We live on the main floor while our landlord occupies the basement. We have two bedrooms, and the square footage is approximately the same as our old apartment. The house has the same construction as many bungalows built in the early 1950s, post-WWII. The kitchen and living room are in the front, and the two bedrooms are in the back, with a side door near the front and narrow staircase that leads to the basement (where the laundry machines are a kept). Here's the living room, complete with fake fireplace:

And here's our new kitchen (ignore the boxes that still need to be unpacked in the back room):

There's an opening in the wall between the kitchen and the living room, making the whole place feel very open, and probably larger than it actually is.

The real selling point, for me at least, was the back yard:

As you can see, we have access to a brand new barbecue, which we have used quite a bit. The yard has a few square metres of grass, but the best part is the amazing garden. We've been told to help ourselves to it! Here's just under half of it:

Those tomato plants are so heavy, they've toppled their support sticks. The garden includes at least five or six varieties of tomatoes, zucchini, cucumber, many different types of hot pepper, kale, swiss chard, spearmint, sage, red onions, and probably much more that I'm forgetting. I've been especially enjoying the cherry tomatoes:

There's also a giant zucchini, which reminds me a little of a sleeping beast (at the time this picture was taken, it was about 2 feet long -- now it's at least a foot longer!):

Friday, September 5, 2014

A very patriotic send-off: recreating the CBC sweater

A very dear friend of mine will be moving to London, England in a couple of days to pursue a PhD and to embark upon a great adventure. Several months ago, she asked me to knit her a sweater which would make it impossible for any Brit to mistake her for American. She suggested the CBC sweater, conceived of by Granted Clothing and originally knit for a brother-in-law who had also moved to England. Here is the original sweater:

After having agreed to knit it (and arranging to get a fair bit of her furniture in return), I did a bit of research to see if anyone else had come up with a pattern for this sweater. Alas, Natalie Bursztyn had come up with a pretty good facsimile, but it lacked the authenticity I sought. Eventually, I decided to make up my own pattern, eyeballing the intarsia from the photographs and guessing at how to put it together as I went along. Were I to do it again, I would likely change a few things, but I'm fairly happy with the results. Here's the finished product in all its Canadian glory:

And the back:

I may or may not publish some charts of each design here whenever I get around to it (and maybe even a full pattern!), but I'll give a brief description of how I went about making the sweater now. I started off knitting the sweater in pieces, two fronts and a back, with sort-of intarsia where I would carry the yarn behind for the design. Were I to knit this sweater again, I would likely do the bobbin thing with fewer floats, since the colour work parts tended to be twice as thick as the solid colour bits. I would also knit it as a single piece for the body because seaming is annoying.

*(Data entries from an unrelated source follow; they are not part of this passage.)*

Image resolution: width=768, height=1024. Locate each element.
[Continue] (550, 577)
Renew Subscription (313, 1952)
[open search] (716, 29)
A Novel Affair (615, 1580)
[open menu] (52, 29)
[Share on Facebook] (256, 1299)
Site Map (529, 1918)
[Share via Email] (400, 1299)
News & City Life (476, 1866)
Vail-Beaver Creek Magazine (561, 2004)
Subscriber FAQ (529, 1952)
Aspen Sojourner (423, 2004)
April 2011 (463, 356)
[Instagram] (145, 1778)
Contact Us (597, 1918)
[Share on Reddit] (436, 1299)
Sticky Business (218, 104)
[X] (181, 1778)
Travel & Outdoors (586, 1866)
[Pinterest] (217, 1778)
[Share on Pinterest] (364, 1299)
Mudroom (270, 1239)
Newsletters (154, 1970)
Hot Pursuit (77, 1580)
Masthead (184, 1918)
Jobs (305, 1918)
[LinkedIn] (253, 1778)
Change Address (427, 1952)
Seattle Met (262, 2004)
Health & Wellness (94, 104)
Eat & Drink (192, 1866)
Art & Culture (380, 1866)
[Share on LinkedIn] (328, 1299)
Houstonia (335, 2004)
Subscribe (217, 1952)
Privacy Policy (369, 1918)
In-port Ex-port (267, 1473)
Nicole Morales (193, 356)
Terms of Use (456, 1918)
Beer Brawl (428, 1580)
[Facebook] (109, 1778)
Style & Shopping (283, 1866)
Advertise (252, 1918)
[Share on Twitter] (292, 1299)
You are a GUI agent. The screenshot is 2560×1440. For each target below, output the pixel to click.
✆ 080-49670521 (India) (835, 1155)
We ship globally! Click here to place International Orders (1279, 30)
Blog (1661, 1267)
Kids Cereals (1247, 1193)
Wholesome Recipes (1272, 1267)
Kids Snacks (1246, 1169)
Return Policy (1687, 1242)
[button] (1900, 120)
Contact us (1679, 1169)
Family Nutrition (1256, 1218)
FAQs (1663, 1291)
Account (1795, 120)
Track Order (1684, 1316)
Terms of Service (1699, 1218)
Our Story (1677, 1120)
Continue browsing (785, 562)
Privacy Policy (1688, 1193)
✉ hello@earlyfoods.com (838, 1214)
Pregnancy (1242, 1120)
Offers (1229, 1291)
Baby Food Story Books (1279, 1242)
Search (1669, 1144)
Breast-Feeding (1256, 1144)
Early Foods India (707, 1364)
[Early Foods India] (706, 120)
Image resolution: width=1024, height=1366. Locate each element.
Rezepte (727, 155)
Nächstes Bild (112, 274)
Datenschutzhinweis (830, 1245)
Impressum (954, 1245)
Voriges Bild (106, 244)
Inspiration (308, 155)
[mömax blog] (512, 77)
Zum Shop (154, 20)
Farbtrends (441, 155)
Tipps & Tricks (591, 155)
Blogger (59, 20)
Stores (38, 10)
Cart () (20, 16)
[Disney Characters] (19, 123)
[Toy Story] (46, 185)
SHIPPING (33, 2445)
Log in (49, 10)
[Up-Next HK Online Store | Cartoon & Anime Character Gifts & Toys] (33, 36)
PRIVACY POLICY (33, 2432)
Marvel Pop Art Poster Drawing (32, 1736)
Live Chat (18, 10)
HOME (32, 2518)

I ended up seaming up the fronts and backs to make a vest and then picking up stitches around the arm holes to make the sleeves, with a bit of short-row shaping to decrease underarm bulkiness. For the collar, I picked up stitches from the front and the back, and knit in garter stitch until it looked about right. The fronts were finished with a single-crochet border to which I sewed the zipper.

The most harrowing part was making the pockets. I'd forgotten to put in the waste yarn normally required to make an afterthought pocket, and so instead cut one stitch and unravelled the stitches as wide as I wanted the pocket to be. I then followed these instructions to knit the pocket from the live stitches. Here is the result:

The yarn, by the way, is Briggs & Little Country Roving, which was like nothing I'd ever knit with before. It's very loosely spun (if it's really spun at all), and very thick and squishy. It might have made for a sweater that was a tad larger than I expected. My friend was swimming in it, and it fit the 6'2" boyfriend perfectly:

Heck, maybe if he plays his cards right, he might get one too!